April 8, 2008
MPOW, and the health system it is a part of, is going through a transition. By transition I mean layoffs. In an email sent to associates, administration stated that layoffs of clinical personnel would be minimal so as to affect patient care as little as possible.
I contend the library should fit into that category. While I agree librarians do not interact directly with patients I will argue we affect direct patient care. What would the surgeon, who was in the operating room with his patient open on the table, have done if he did not have the librarian to call when he needed information immediately about something he didn’t expect to see occurred in his patient? What would a cardiologist do when a patient arrives with a rare condition? What would the ER do when patients suffering from a bioharzardous chemical with which they do not know the antidote?
I do not think administration thinks of us in this manner. We do not know yet if we are affected or not, but I content we are as clinical as the pathology lab or biomedical engineering. Only time will tell how administration feels. All bets are off when a consultant is brought in but I had hoped that our hard work and effort had paid off. We shall see.
EDIT: I left an entire portion of this post out accidentally, and it was an important part. Mental note to self – never post before coffee.

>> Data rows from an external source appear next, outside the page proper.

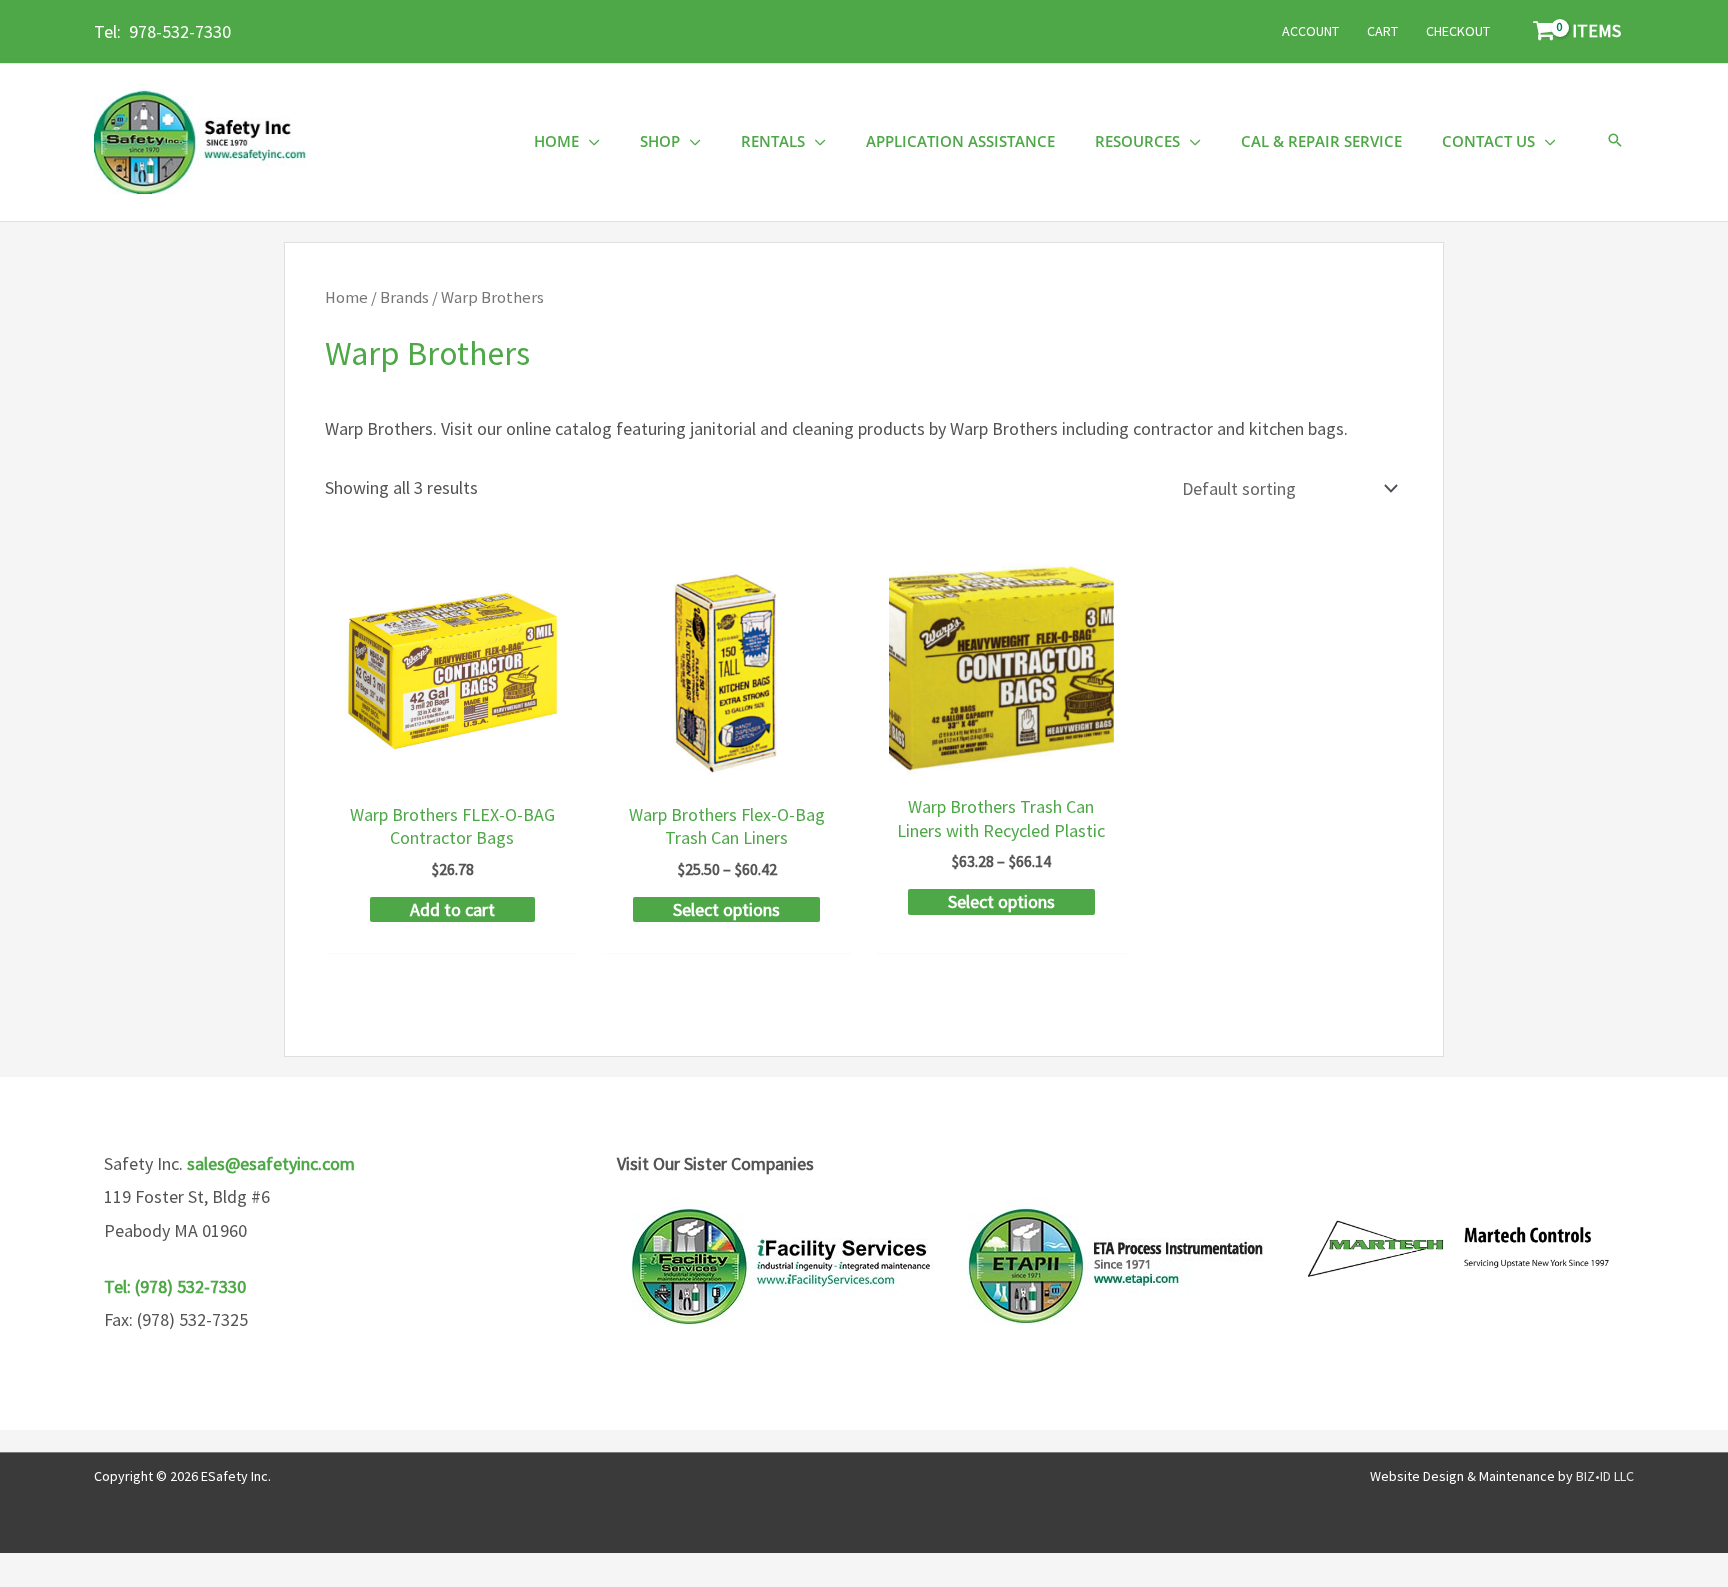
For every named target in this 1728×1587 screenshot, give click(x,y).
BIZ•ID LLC (1605, 1476)
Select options (726, 909)
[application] (589, 141)
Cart (1382, 31)
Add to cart (452, 909)
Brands (404, 297)
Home (346, 297)
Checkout (1458, 31)
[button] (1615, 141)
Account (1310, 31)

Two of the hospitals in our health system, including MPOW, were recently ranked in the top 15 for major teaching hospitals. What do these two hospitals have in common? You guessed it – larger libraries with more than one professional librarian on staff. Is this a coincidence? I think no.t. I think that in order to be an excellent center for clinical practice and education you need an excellent knowledge-based information center (aka – library) will excellent professional librarians to help clinicians find the best, most appropriate information in the time they need it.

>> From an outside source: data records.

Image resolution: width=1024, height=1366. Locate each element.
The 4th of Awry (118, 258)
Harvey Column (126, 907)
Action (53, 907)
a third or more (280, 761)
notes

This reminds me of the time a nurse from the ED came down to the library. He’d been searching for treatment of chemicals released from burning PCP piping and had been searching for over two hours. This was for the ED’s monthly hazmat drill. Had this been an actual emergency the patients would have been out of luck. We found the information for him in 10 minutes. He was so impressed that he invited the librarians to the debrief meeting and from there we ended up on the hazmat team. Ergo, librarians DO affect patient care directly, even if we don’t directly care for patients.
September 25, 2007
Last night, while at the computer, my son (who is 9 and in 4th grade) wanted to look up facts on Tiger Stadium. He and his classmates have been learning how to use the computer and the Internet at school. He went to Google, which I overlooked because we were at a computer that was not mine and Google was the default home page. He typed in Tiger Stadium and browsed the list of hits. He zoomed in on the Wikipedia entry and ignored all others. When I tried to explain to him that while Wikipedia might be a good source it is not the only source and he needs to use more than one. He wouldn’t have any of that. Wikipedia was it. Granted, in this case the information was very accurate, but still… Wikipedia? And only Wikipedia? I’ve definitely fallen down on my librarian mother role.
I am a bit surprised the media specialist hasn’t talked about evaluating sources. I am hoping she just hasn’t gotten there yet, as this is only the beginning of the third full week of school and they only have “library” on day a week. What hit home for me for the first time, I mean really hit home, is that my son is going to learn about stuff on the Internet with or without me.
On a positive note, I have convinced my boyfriend that there is more to medical information on the Internet then WebMD. He was actually going to search MedlinePlus for information last night.
September 18, 2007
As time goes on and my career progresses I have become increasingly active in local, state and regional associations. In addition, my job responsibilities have grown. I am quickly reaching that point in my career where I’m concerned about my work / work balance.
I believe it is important to be active in associations. The education and networking opportinities are reasons enough. But, when you come right down to it your employer is paying you to work for the organization and even if, like me, you have “must participate in professional activities” in your job description and evaluation your focus must be your workplace.
Admininstration has revamped our evaluation structure and our departmental and individual goals have to relate to the operating unit’s goals and objectives. We are being asked to quantify our goals and results and suddenly my entire job is topsy-turvy. I don’t like making choices between work and professional activities but if I want to keep my sanity I must.
How do you make choices in terms of work / work balance?